Does it sound reasonable? You want me to fix this upstream?
@haozturk The way the code is set up, you may be able to write a plugin that just returns "cms" for the scope for any pfn. Right now it's written so that it uses VO to determine the code to use in the scope from pfn. I think it would be as simple as patching in
class CMSScopeTranslation(RSEDeterministicScopeTranslation):
def __init__(self, vo: str = 'def'):
super().__init__()
self.register("cms", CMSScopeTranslation._cms) # <- Name here corresponds to vo
@static_method
def _cms(pfn:str) -> str:
return "cms"
Thanks @voetberg indeed this would be the most convenient. However, I'm a bit worried for the exceptions where scope isn't cms
. If @ericvaandering has no other suggestion, I can apply it.
Lastly, we need to change the way we extract the name/lfn, but that should be easy.
Igor did something similar here, https://github.com/rucio/rucio/pull/6350 Not sure if it's entirely the same though.
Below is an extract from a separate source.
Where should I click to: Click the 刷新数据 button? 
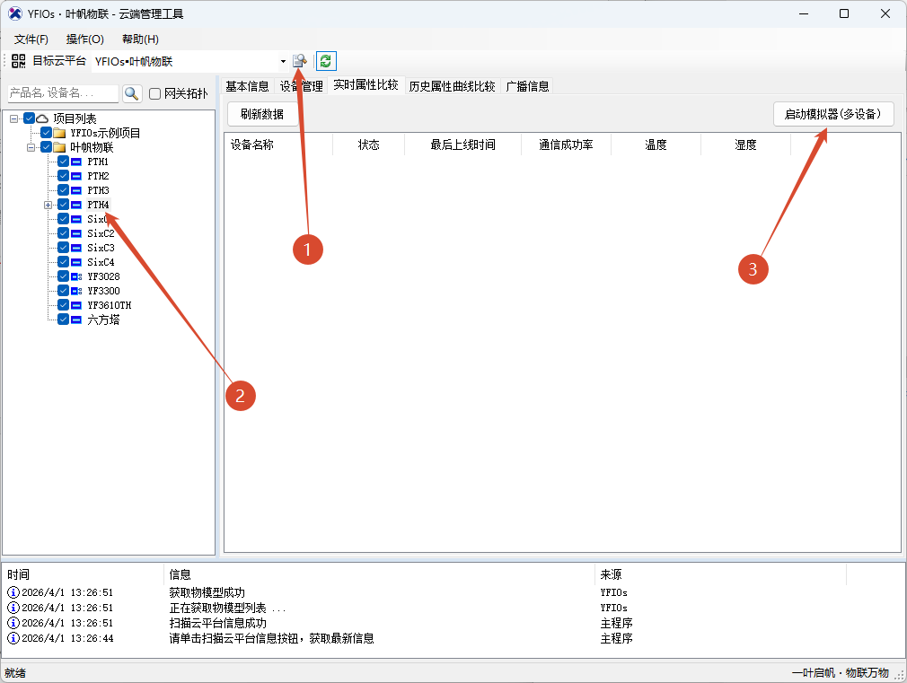click(262, 114)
Context: https://indico.cern.ch/event/1356295/ Needed for https://github.com/dmwm/CMSRucio/issues/403
I suggest to put the following patterns to the config in integration and watch how it goes:
Even if we do it in production, it should do nothing but marking some replicas suspicious depending on transfer errors, which has no effect as long as
suspicious-replica-recoveror
daemon is not running. But let's not do anything in production for now, especially before the xmas break @ericvaandering @dynamic-entropy any thoughts?